Qwest Communications International Inc. is freezing its defined benefit pension plan for management employees, effective Jan. 1.

The Denver-based phone and Internet provider on Monday said it is freezing the plan to save money. It estimates that the freeze will generate annual savings of about $60 million.

It is important for us to reduce costs, yet maintain competitive benefits and compensation for our employees. By continuing to match employees contributions to our 401(k) plan, provide solid health benefits and not reduce salaries, we believe we are better positioned for future success,” said Edward Mueller, Qwest chairman and chief executive officer, said in a statement.
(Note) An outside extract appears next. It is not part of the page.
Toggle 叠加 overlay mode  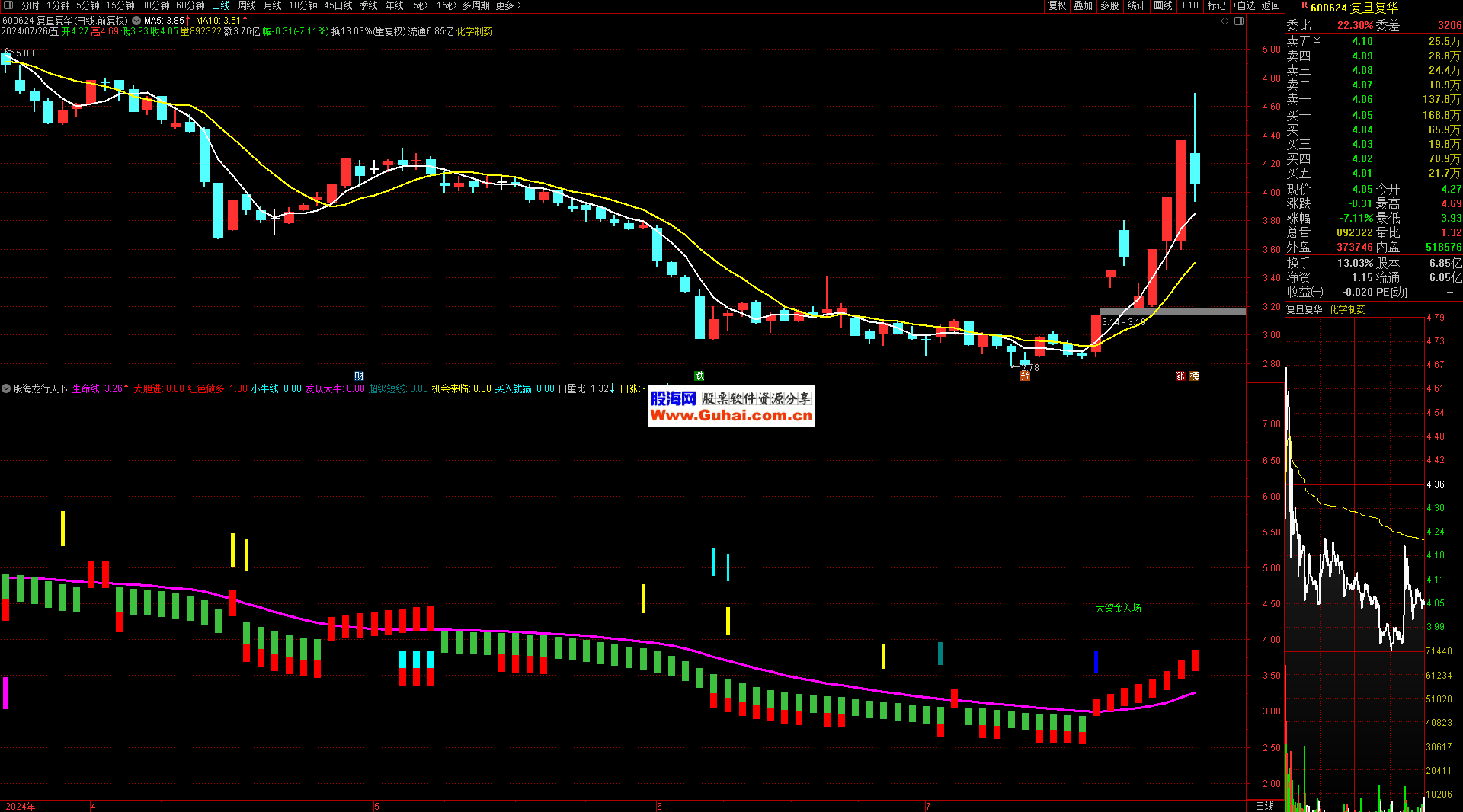click(1083, 5)
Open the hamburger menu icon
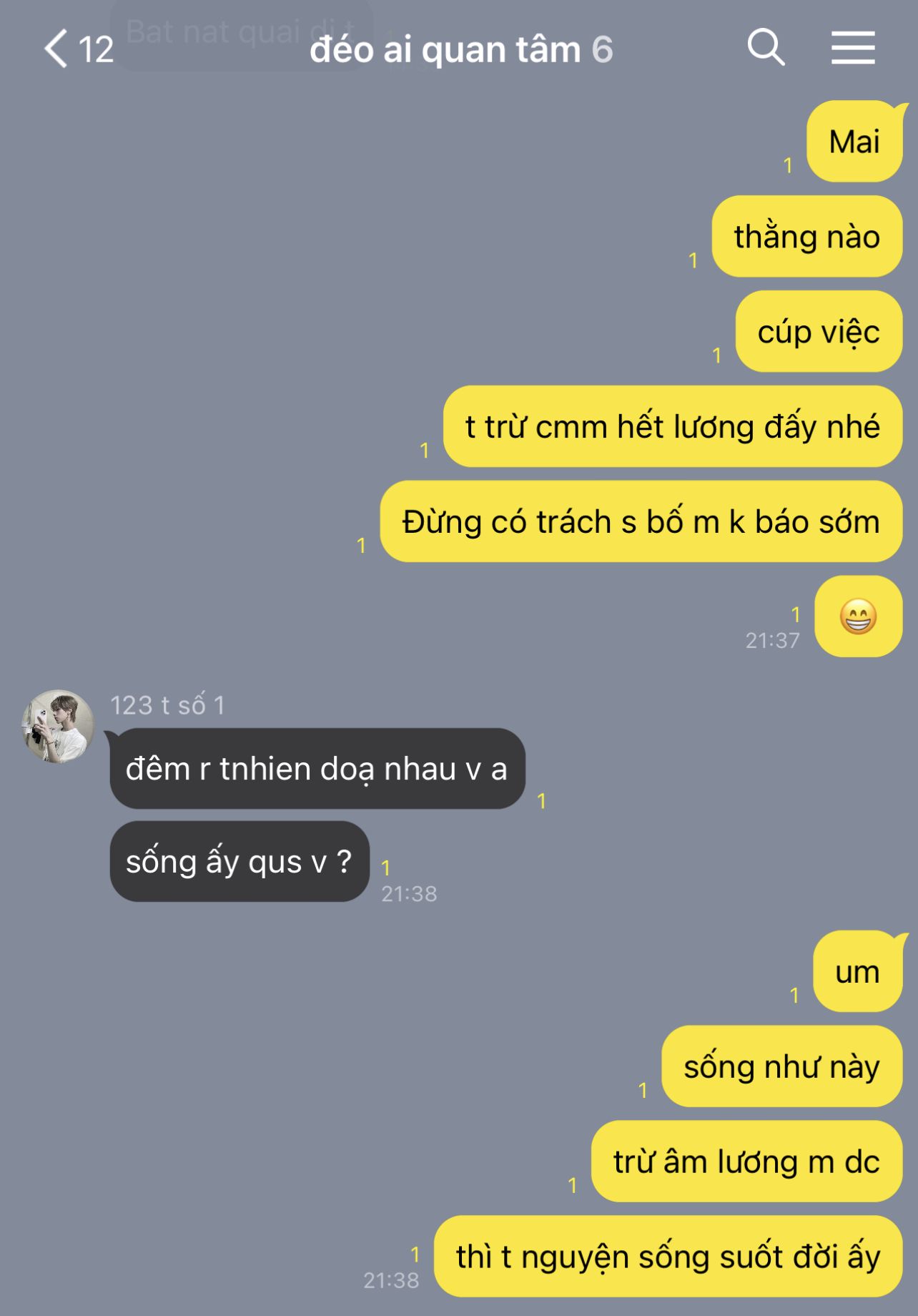918x1316 pixels. pyautogui.click(x=853, y=48)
Under Qwests 401(k) plan for management employees, the company matches 100% of employees’ salary deferrals, up to 3% of eligible pay.

The soon-to-be-frozen pension plan has two designs, with employees who did not have at least 20 years of service as of Dec. 31, 2000, and those hired after that date accruing benefits through a cash balance design. In that design, employees receive annual credits equal to 3% of eligible pay, while their account balances are credited with interest based on the 30-year U.S. Treasury bond rate. Employees with longer service earn benefits in a traditional service-based program.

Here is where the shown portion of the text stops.